Polymers consisting of blocks of varying hydrophilicity are called amphiphilic. When dissolved in water, amphiphilic polymers can self-assemble into micelles. Micelles are formed at very low concentrations of the polymer. When the concentration is increased, the micelles start to interact and larger structures, or eventually, a network is formed, turning the solution into a gel. If the amphiphilic polymers are thermo-responsive, the transition from sol to gel is dependent on both polymer concentration and temperature. It is therefore possible to draw a map, identifying regions of temperature-concentration combinations that form a sol, a gel or a separation of the polymer and solvent into two phases.
This sol-to-gel transition behavior has attracted a great deal of interest due to its potential in biomedical applications. A system which is liquid at room temperature but forms a solid implant upon injection into the body would be especially attractive. Such a system could be implanted with minimal wounds and drugs or cells could be added simply by mixing before injection.

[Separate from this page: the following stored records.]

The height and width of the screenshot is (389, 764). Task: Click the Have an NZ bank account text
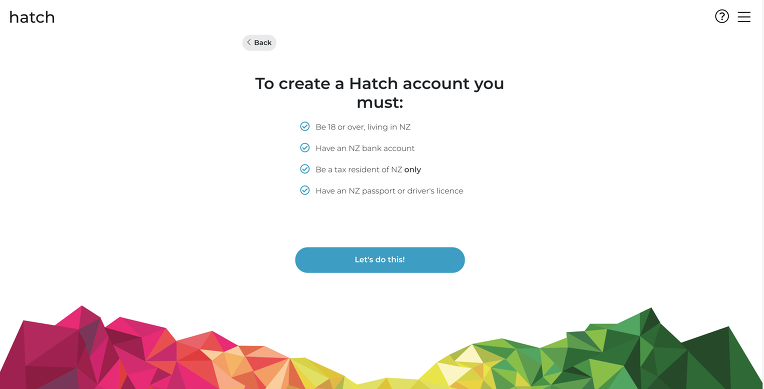tap(365, 148)
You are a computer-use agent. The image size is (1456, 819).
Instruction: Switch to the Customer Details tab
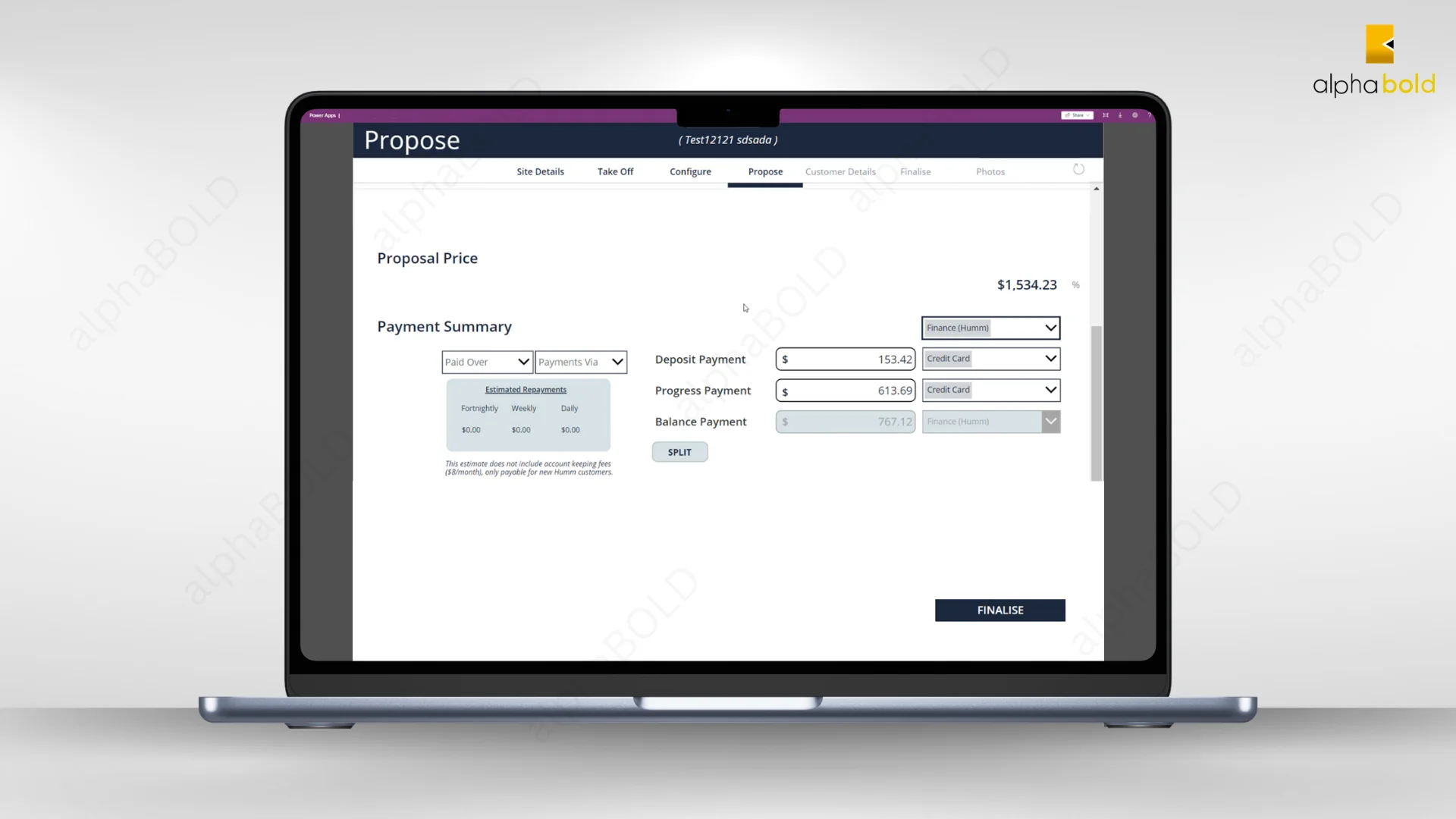tap(840, 171)
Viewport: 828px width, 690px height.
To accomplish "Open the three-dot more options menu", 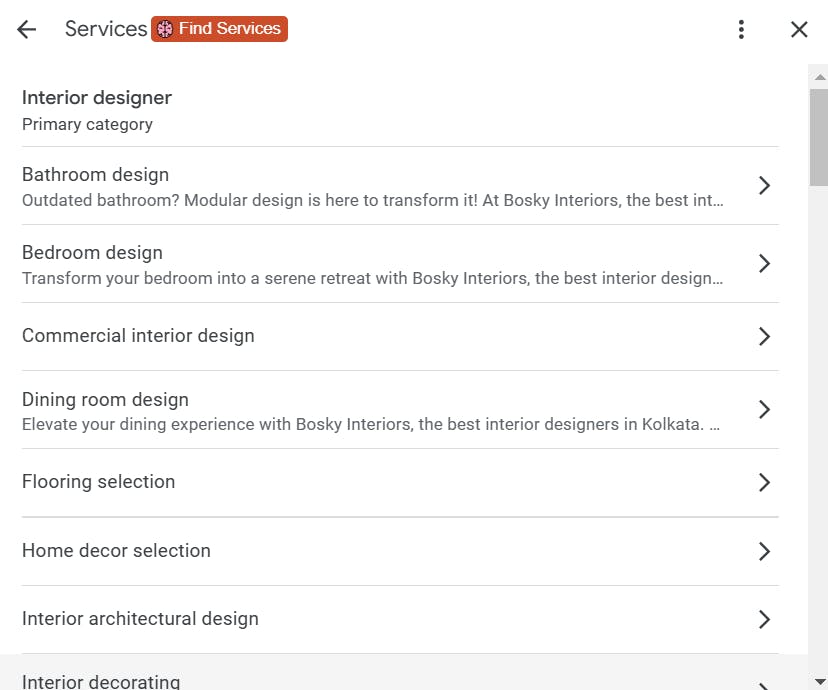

In their recent study, researchers from the University of Oslo prepared amphiphilic ABA (PLGA-PEG-PLGA) copolymers which exhibit a reversible temperature-induced sol-gel transition at higher polymer concentrations in aqueous solution. The variation of the length of the hydrophilic PEG block had a significant impact on the phase behavior of the aqueous samples. Whereas a short PEG block promotes gelation at a low temperature, a longer PEG block shifts the gelation point to higher temperature. Additionally, the influence of temperature and spacer length on mesoscopic structures was investigated in both dilute and semidilute solutions. The study provides essential information for the use of these polymer systems as drug carriers or for tissue engineering applications.